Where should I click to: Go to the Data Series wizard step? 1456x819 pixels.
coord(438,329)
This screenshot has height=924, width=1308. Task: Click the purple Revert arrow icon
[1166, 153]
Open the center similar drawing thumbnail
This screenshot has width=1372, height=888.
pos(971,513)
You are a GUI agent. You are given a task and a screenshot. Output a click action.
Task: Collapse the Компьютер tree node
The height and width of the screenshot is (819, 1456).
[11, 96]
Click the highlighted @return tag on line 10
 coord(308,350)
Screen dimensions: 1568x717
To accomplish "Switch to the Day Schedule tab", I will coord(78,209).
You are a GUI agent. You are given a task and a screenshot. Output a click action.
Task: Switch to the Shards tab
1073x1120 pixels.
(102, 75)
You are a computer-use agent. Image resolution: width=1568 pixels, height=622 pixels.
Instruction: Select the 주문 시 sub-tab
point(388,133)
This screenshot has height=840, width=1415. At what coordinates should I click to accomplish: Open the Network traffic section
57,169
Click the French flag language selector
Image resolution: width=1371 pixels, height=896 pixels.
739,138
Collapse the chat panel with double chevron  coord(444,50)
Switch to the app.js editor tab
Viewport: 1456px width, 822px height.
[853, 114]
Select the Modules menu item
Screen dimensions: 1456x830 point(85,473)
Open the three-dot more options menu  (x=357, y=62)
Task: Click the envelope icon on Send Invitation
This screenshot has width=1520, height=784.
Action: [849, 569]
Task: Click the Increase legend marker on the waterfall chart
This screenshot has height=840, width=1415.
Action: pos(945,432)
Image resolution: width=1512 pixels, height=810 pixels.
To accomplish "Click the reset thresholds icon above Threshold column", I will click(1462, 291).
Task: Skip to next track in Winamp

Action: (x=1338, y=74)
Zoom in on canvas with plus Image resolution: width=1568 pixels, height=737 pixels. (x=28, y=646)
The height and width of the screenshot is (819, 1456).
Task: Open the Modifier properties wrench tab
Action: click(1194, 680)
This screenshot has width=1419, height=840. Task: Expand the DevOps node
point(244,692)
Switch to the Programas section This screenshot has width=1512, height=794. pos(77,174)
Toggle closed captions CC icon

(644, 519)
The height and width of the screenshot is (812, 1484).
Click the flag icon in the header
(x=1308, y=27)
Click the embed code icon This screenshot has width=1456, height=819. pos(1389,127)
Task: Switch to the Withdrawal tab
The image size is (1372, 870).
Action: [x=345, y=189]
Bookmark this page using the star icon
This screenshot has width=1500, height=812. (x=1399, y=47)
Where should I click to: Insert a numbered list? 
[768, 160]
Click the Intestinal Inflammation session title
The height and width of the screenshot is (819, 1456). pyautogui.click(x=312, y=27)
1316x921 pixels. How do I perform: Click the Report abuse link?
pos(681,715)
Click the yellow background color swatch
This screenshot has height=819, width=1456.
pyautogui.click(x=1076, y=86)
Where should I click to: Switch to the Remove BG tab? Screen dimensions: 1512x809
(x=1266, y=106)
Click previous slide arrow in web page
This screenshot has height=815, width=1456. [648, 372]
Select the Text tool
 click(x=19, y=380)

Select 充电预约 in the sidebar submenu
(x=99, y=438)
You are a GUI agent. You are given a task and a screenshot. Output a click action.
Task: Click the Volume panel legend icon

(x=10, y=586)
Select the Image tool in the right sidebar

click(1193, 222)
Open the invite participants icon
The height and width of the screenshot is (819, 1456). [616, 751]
======
:: Your task ::
Copy each of the records above so that nothing differs from the original.

:: Reply to the exercise ::
Where should I click to: Go to the Data Series wizard step? 1456x819 pixels.
coord(438,329)
This screenshot has height=924, width=1308. Task: Click the purple Revert arrow icon
[1166, 153]
Open the center similar drawing thumbnail
This screenshot has width=1372, height=888.
pos(971,513)
You are a GUI agent. You are given a task and a screenshot. Output a click action.
Task: Collapse the Компьютер tree node
The height and width of the screenshot is (819, 1456).
[11, 96]
Click the highlighted @return tag on line 10
 coord(308,350)
Screen dimensions: 1568x717
To accomplish "Switch to the Day Schedule tab", I will coord(78,209).
You are a GUI agent. You are given a task and a screenshot. Output a click action.
Task: Switch to the Shards tab
1073x1120 pixels.
(102, 75)
You are a computer-use agent. Image resolution: width=1568 pixels, height=622 pixels.
Instruction: Select the 주문 시 sub-tab
point(388,133)
This screenshot has height=840, width=1415. At what coordinates should I click to accomplish: Open the Network traffic section
57,169
Click the French flag language selector
Image resolution: width=1371 pixels, height=896 pixels.
739,138
Collapse the chat panel with double chevron  coord(444,50)
Switch to the app.js editor tab
Viewport: 1456px width, 822px height.
[853, 114]
Select the Modules menu item
Screen dimensions: 1456x830 point(85,473)
Open the three-dot more options menu  (x=357, y=62)
Task: Click the envelope icon on Send Invitation
This screenshot has width=1520, height=784.
Action: [849, 569]
Task: Click the Increase legend marker on the waterfall chart
This screenshot has height=840, width=1415.
Action: pos(945,432)
Image resolution: width=1512 pixels, height=810 pixels.
To accomplish "Click the reset thresholds icon above Threshold column", I will click(1462, 291).
Task: Skip to next track in Winamp

Action: (x=1338, y=74)
Zoom in on canvas with plus Image resolution: width=1568 pixels, height=737 pixels. (x=28, y=646)
The height and width of the screenshot is (819, 1456).
Task: Open the Modifier properties wrench tab
Action: click(1194, 680)
This screenshot has width=1419, height=840. Task: Expand the DevOps node
point(244,692)
Switch to the Programas section This screenshot has width=1512, height=794. pos(77,174)
Toggle closed captions CC icon

(644, 519)
The height and width of the screenshot is (812, 1484).
Click the flag icon in the header
(x=1308, y=27)
Click the embed code icon This screenshot has width=1456, height=819. pos(1389,127)
Task: Switch to the Withdrawal tab
The image size is (1372, 870).
Action: [x=345, y=189]
Bookmark this page using the star icon
This screenshot has width=1500, height=812. (x=1399, y=47)
Where should I click to: Insert a numbered list? 
[768, 160]
Click the Intestinal Inflammation session title
The height and width of the screenshot is (819, 1456). pyautogui.click(x=312, y=27)
1316x921 pixels. How do I perform: Click the Report abuse link?
pos(681,715)
Click the yellow background color swatch
This screenshot has height=819, width=1456.
pyautogui.click(x=1076, y=86)
Where should I click to: Switch to the Remove BG tab? Screen dimensions: 1512x809
(x=1266, y=106)
Click previous slide arrow in web page
This screenshot has height=815, width=1456. [648, 372]
Select the Text tool
 click(x=19, y=380)

Select 充电预约 in the sidebar submenu
(x=99, y=438)
You are a GUI agent. You are given a task and a screenshot. Output a click action.
Task: Click the Volume panel legend icon

(x=10, y=586)
Select the Image tool in the right sidebar

click(1193, 222)
Open the invite participants icon
The height and width of the screenshot is (819, 1456). [616, 751]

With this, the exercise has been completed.